= Convention for a Progressive Alternative =

Left-wing political party founded in France in 1994

The Convention for a Progressive Alternative (Convention pour une alternative progressiste, CAP) was a French left-wing political party founded in 1994.

It was founded by reformist Communists (Charles Fiterman, Jean-Pierre Brard), Socialists, Trotskyists and others. The party supported Green candidate Dominique Voynet in the 1995 presidential election.

Fiterman associated CAP to the discussions regarding the Plural Left coalition with the PS, PCF and the Greens. However, the party obtained the lowest electoral results out of all Plural Left members in the 1997 French legislative election, with Jean-Pierre Brard as the party's only parliamentarian.

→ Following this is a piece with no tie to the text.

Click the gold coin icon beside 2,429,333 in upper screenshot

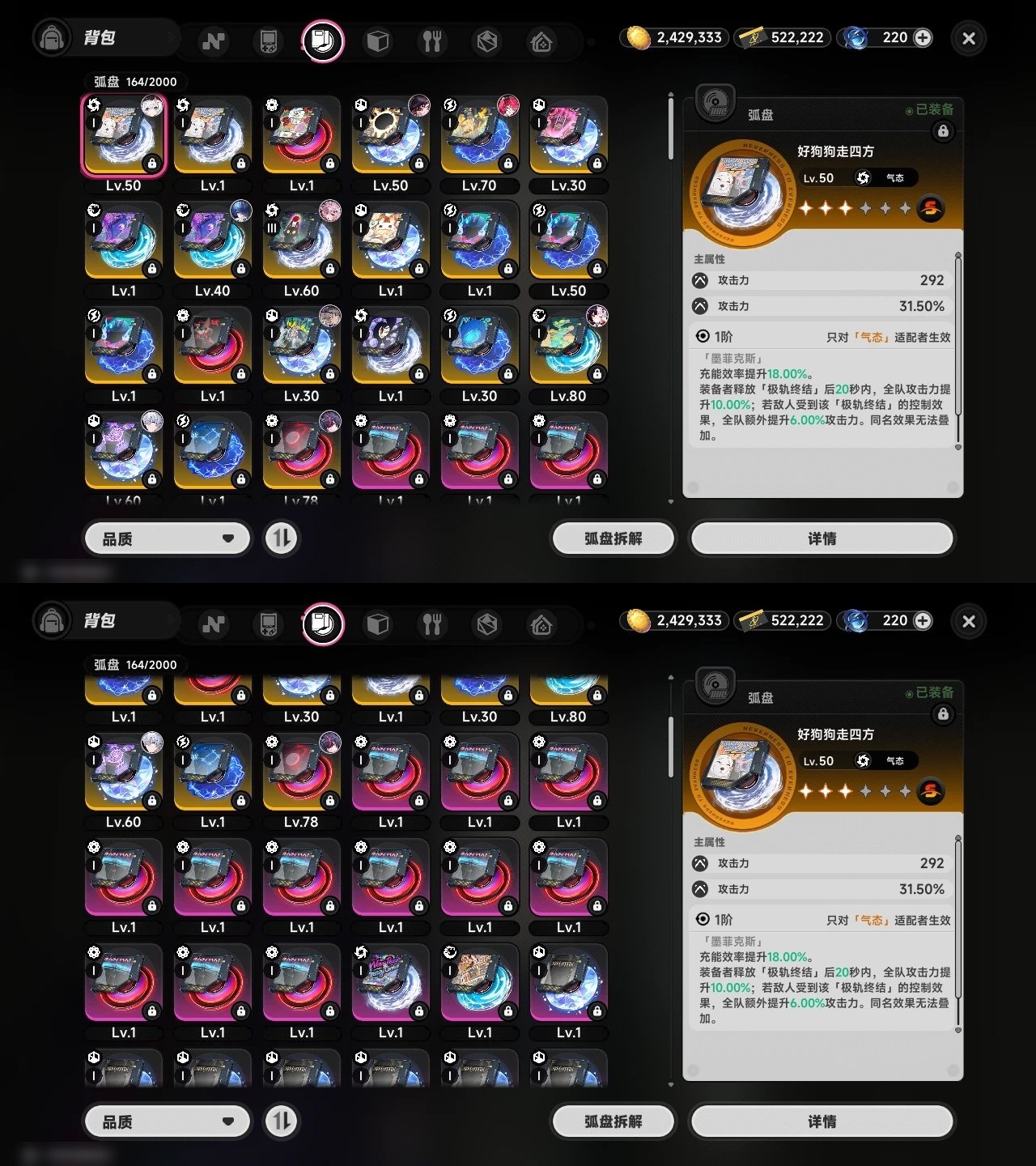[x=639, y=37]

Since then, the party has declined due to an internal rivalry between the hard-left, seeking an extra-parliamentary far-left line; and reformists, seeking to transform the party in an eco-socialist party of the New Left. As a result, numerous members left CAP to join larger left-wing parties such as the PS or Greens.

Today, Jean-Pierre Brard is the party's only parliamentarian and the party is active only in the Val-de-Marne and Haute-Vienne.

In the 2009 European Parliament election, the party ran as part of the Left Front with the French Communist Party and the Left Party.